Purpose: Radiation dose to the cardio-pulmonary system has been identified as a new key detriment for risk of death in locally-advanced non-small cell lung cancer (LA-NSCLC). However, primarily one-dimensional dose metrics of pre-defined structures have typically been used for deducing this association. Here, we introduce an approach based on a metric called the unbalanced optimal mass transport (OMT) distance, which uses neither pre-selection of sub-regions nor normalization (total mass need not be preserved). The method ranked risk of death in the RTOG 0617 based on the distance.
Methods: The 409 patients retrieved from The Cancer Imaging Archive with evaluable data were randomly split into training and validation subsets. Multi-step B spline image registration was used to deform CT scans and the associated dose distributions to a chosen patient. Pairwise unbalanced OMT distances of all patients were efficiently computed through a newly proposed approximation method via vector-valued OMT, which measured the dose spread pattern and total dose amount differences. The distances were translated into risk scores by C-indices. Risk status in validation data was measured as distances to the training reference patients. Lastly, high-risk and low-risk regions were deduced according to the 50 riskiest (or least risky, respectively) reference patients. The locations of the sub-regions were qualitatively compared to those of eight deep learning auto-segmented cardio-pulmonary substructures.
Results: The identified riskiest region overlapped with the base of the heart, including the ascending aorta, pulmonary artery and the superior part of the left atrium. In contrast, the ‘safe’ distributions mostly avoided all cardio-pulmonary substructures except for parts of the superior vena cava and right pulmonary artery.
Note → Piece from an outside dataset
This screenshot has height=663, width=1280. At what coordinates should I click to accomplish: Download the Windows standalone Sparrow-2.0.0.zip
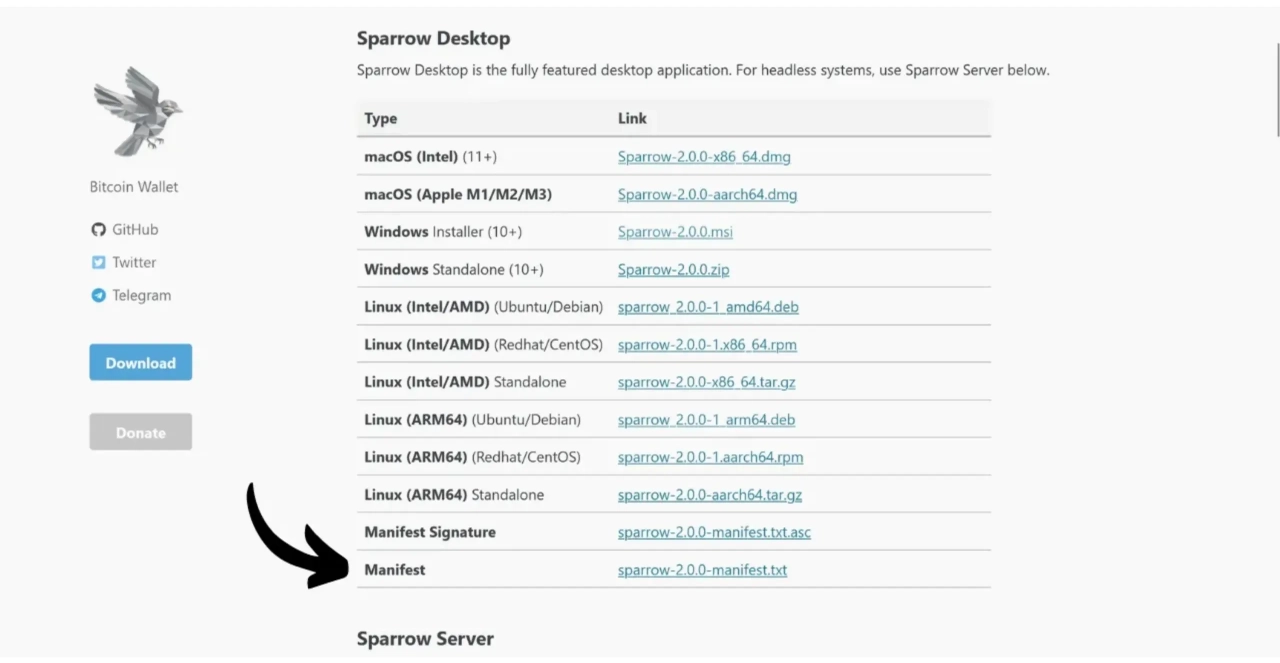click(x=673, y=270)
Conclusion: This OMT-based approach provides a tool to identify regions associated with survival without requiring pre-defined contours. For the RTOG 0617 dataset, base of the heart was identified as a critical region that influenced overall survival.
Funding Support, Disclosures, and Conflict of Interest: This study was supported by AFOSR grants (FA9550-17-1-0435, FA9550-20-1-0029), NIH grant (R01-AG048769), MSK Cancer Center Support Grant/Core Grant (P30 CA008748), and a grant from Breast Cancer Research Foundation (BCRF-17-193).